Elle s’approcha de moi, son pas léger, mais son regard lourd de compréhension. "Je ne te tourmente pas, Anibal. Je te montre simplement ce que tu as toujours voulu ignorer. Ce que tu n’as jamais voulu voir. Tu cherches à te convaincre que tuer, éliminer des vies, effacer des preuves, est la seule façon d’aller de l’avant. Mais ça n’est jamais suffisant, n’est-ce pas ?"
Je tournai légèrement la tête, observant les reflets déformés des autres miroirs. Chaque visage était une variation de moi-même, mais déformé, brisé, marqué par les années de violence. Les meurtres. La solitude. J’avais toujours cru que tout cela n'était qu'une question de contrôle. Mais maintenant, chaque réflexion semblait me dire quelque chose de bien plus profond.
"Je ne pouvais pas faire autrement… Je n'avais pas le choix," soufflai-je, presque pour moi-même, comme une excuse que je m’étais répétée pendant des années. Mais cette fois, cette excuse n’avait pas l’air de tenir. Les mots résonnaient faiblement dans l’air, comme une tentative de clamer quelque chose que je ne croyais plus.
Elle soupira doucement, un air presque triste traversant son visage. "Tu te trompes, Anibal. Il y a toujours un choix. Et même si tu t’es convaincu que tuer était ta seule voie, ce n’était pas la vérité. Tu as choisi ce chemin, mais tu as aussi choisi de fuir. De fuir tes peurs, de fuir tes doutes. De fuir la personne que tu es devenu."
Je fermai les yeux, incapable de regarder plus longtemps ce visage déformé par le miroir. Je détournai le regard, cherchant quelque chose pour me raccrocher à ma réalité. Mais tout ce que je voyais, c'était l'image de moi-même se brisant lentement sous la pression de ces mots.
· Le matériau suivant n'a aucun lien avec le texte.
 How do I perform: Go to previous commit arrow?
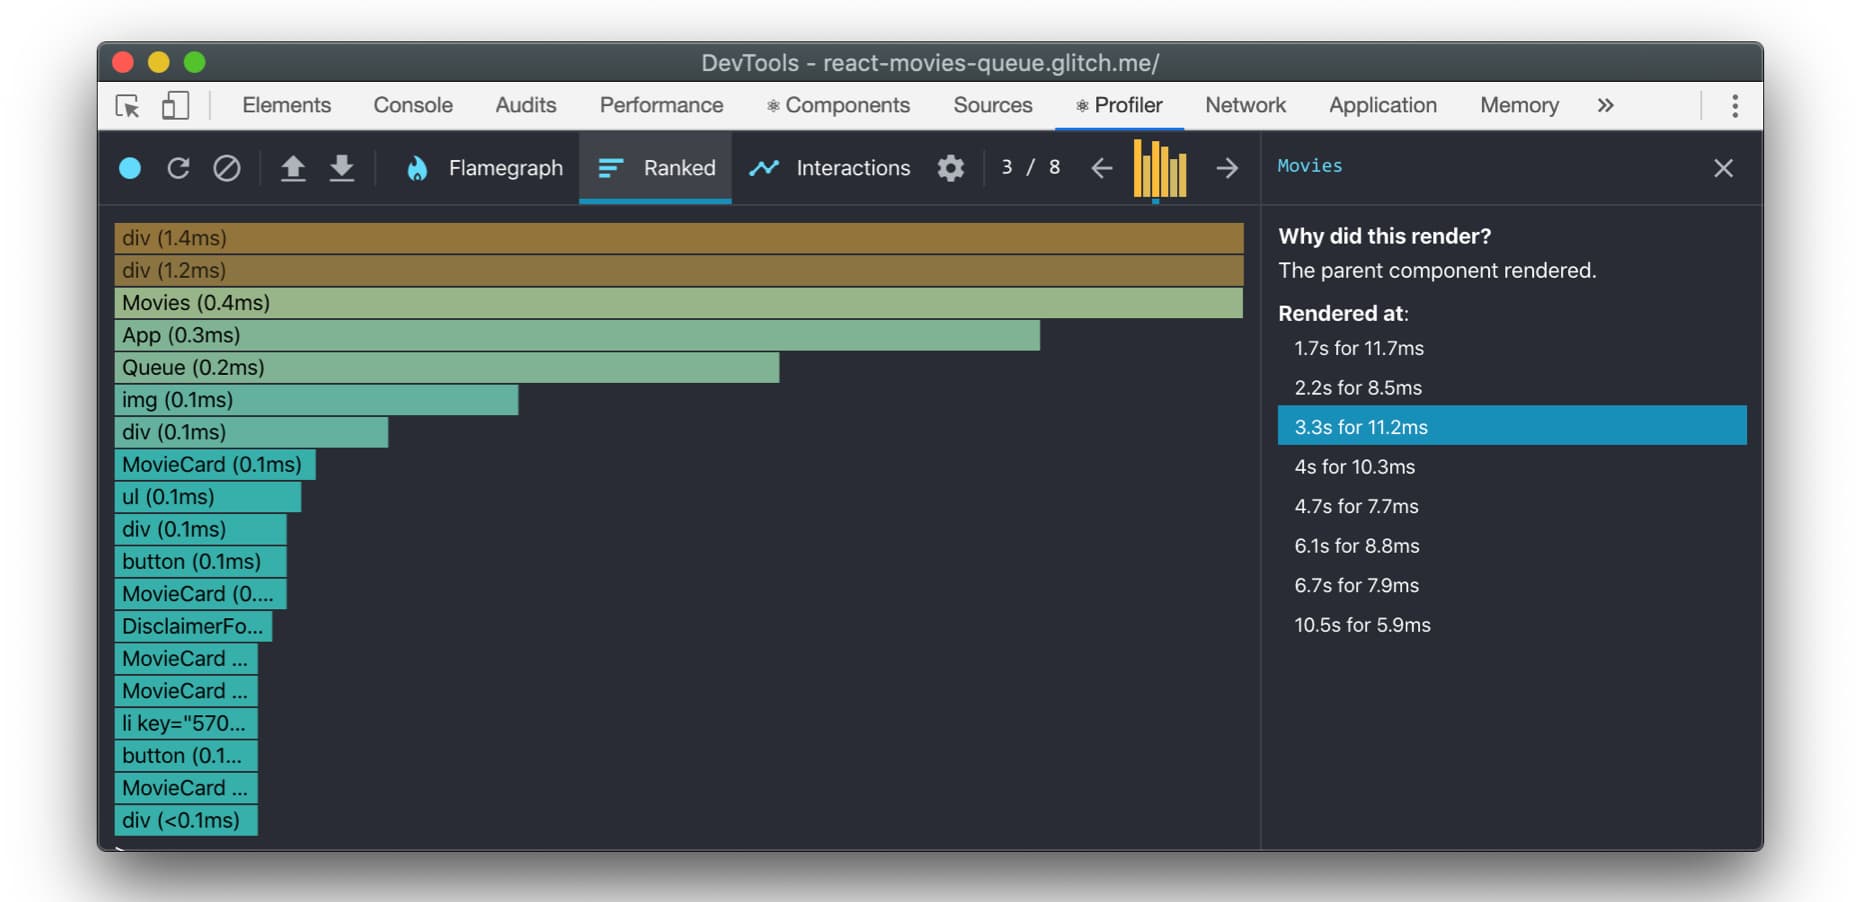(1102, 168)
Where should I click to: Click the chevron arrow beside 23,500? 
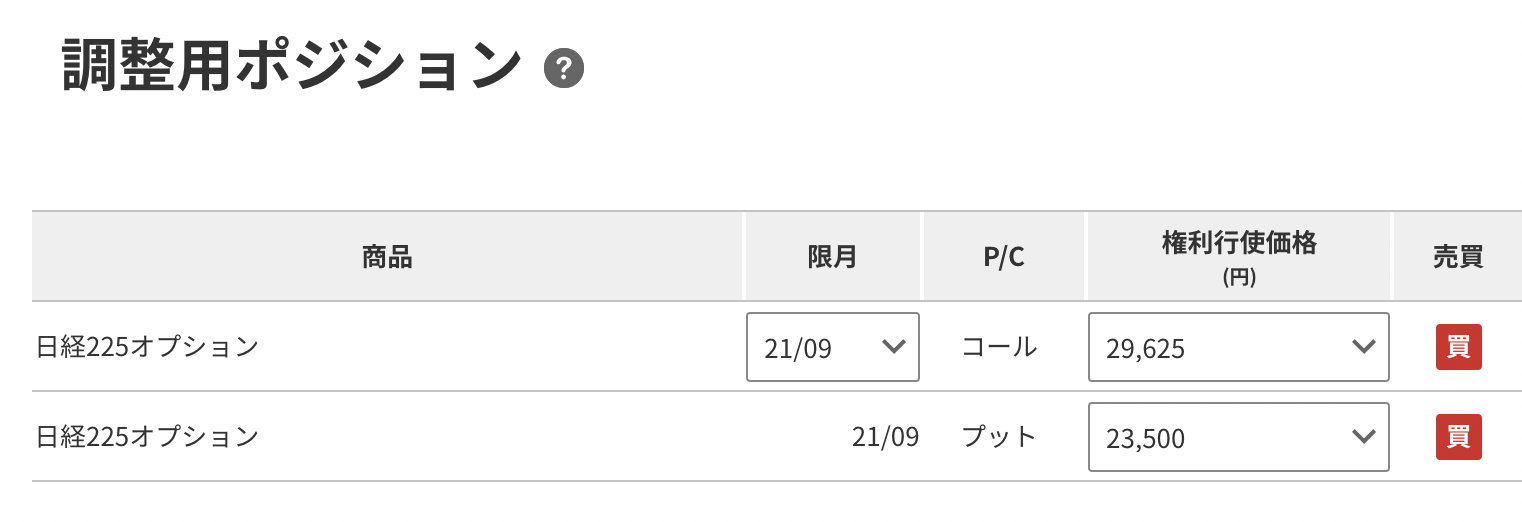pos(1363,436)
"Je ne peux pas revenir en arrière…" murmurais-je, la voix tremblante cette fois. "Ce que j'ai fait… Ce sont des choses irréparables."
"Tu penses que c’est trop tard ?" répondit-elle calmement, sans jugement. "Mais la vérité, Anibal, c’est que tu ne peux jamais effacer ce que tu as fait. Ce que tu peux changer, c’est ce que tu choisis d’être maintenant. Ce n’est pas une question de rédemption, ni de justice. C’est une question d’acceptation. Accepter qui tu es, et choisir de vivre avec cela."
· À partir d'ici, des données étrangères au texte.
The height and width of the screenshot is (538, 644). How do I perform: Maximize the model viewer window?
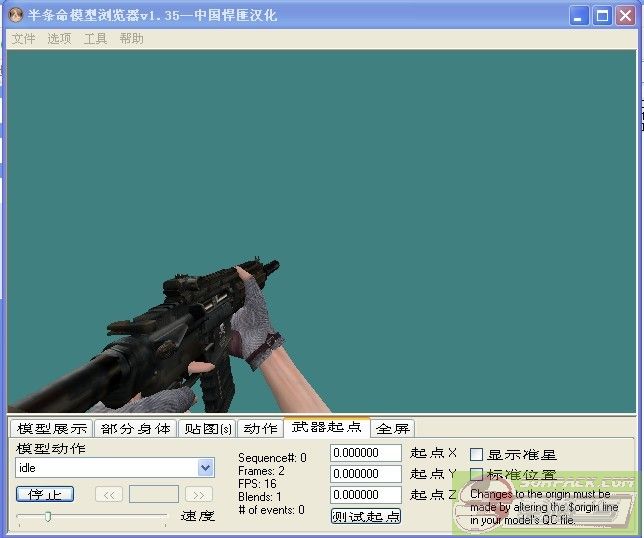pyautogui.click(x=602, y=15)
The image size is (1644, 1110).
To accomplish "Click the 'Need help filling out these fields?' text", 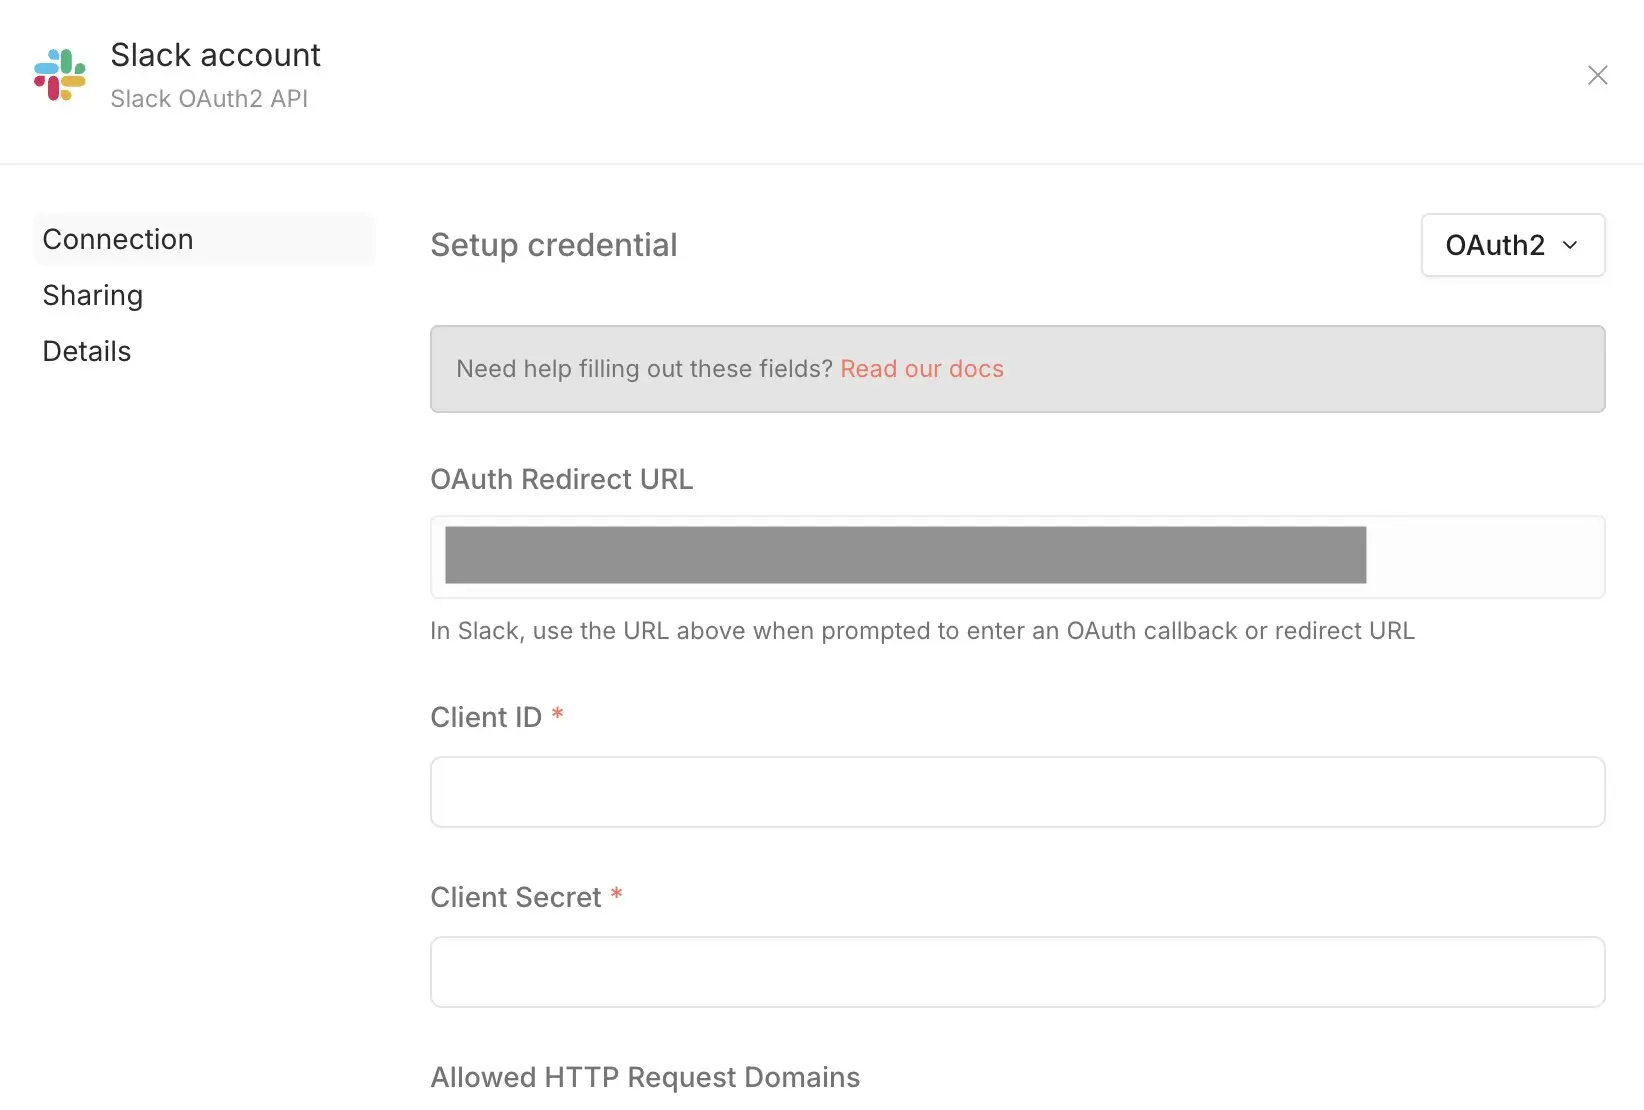I will pos(644,369).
Les mots résonnèrent en moi, comme une onde qui se propageait à travers mon esprit. Je ne savais pas comment réagir, ni comment les accepter. La simple idée qu'il puisse encore y avoir un choix semblait irréelle. Comment un homme comme moi pouvait-il encore se permettre de choisir un chemin différent ? J'avais tout perdu. Mes actions, mes meurtres, avaient tissé un réseau de mensonges et de douleur autour de moi. Comment pouvais-je penser à réparer tout cela ?
Je me tournai finalement vers elle, mon regard fuyant, cherchant une issue. Mais elle était toujours là, présente, immobile, et son regard semblait m’offrir une sorte de paix que je n’avais jamais connue.
"Je ne peux pas tout effacer…" dis-je d’une voix cassée. "Je ne peux pas tout réparer."
"Non," répondit-elle avec douceur, "tu ne peux pas effacer ce qui a été fait. Mais tu peux choisir comment tu vas avancer. Et c’est là que tout commence. Chaque pas que tu fais désormais peut être un pas vers la lumière ou un pas dans l’ombre. C’est toi qui décides."
Les miroirs autour de moi se mirent à trembler légèrement, comme une réponse à mes pensées tourmentées. Je regardai mon reflet une dernière fois, cette fois sans détourner les yeux. Ce visage… Ce n’était pas un monstre. C’était un homme. Un homme qui avait fait des erreurs. Un homme qui avait choisi un chemin tortueux, mais un homme qui, peut-être, pouvait encore choisir de changer.
Je respirai profondément, comme si pour la première fois, j’acceptais cette réalité, cette vérité dure mais nécessaire. Le voyage que j’avais entamé n’était pas celui d’un assassin sans pitié, mais celui d’un homme qui cherchait à comprendre ce qu’il était vraiment. Je n’étais pas perdu. Pas encore. Mais je savais que ce qu’il allait se passer à partir de cet instant définirait qui je serais.
"Alors, que dois-je faire ?" demandai-je enfin, la voix plus calme, mais chargée d’incertitude.
"Regarde-toi dans le miroir," répondit-elle. "Et décide, maintenant. Qui veux-tu devenir ?"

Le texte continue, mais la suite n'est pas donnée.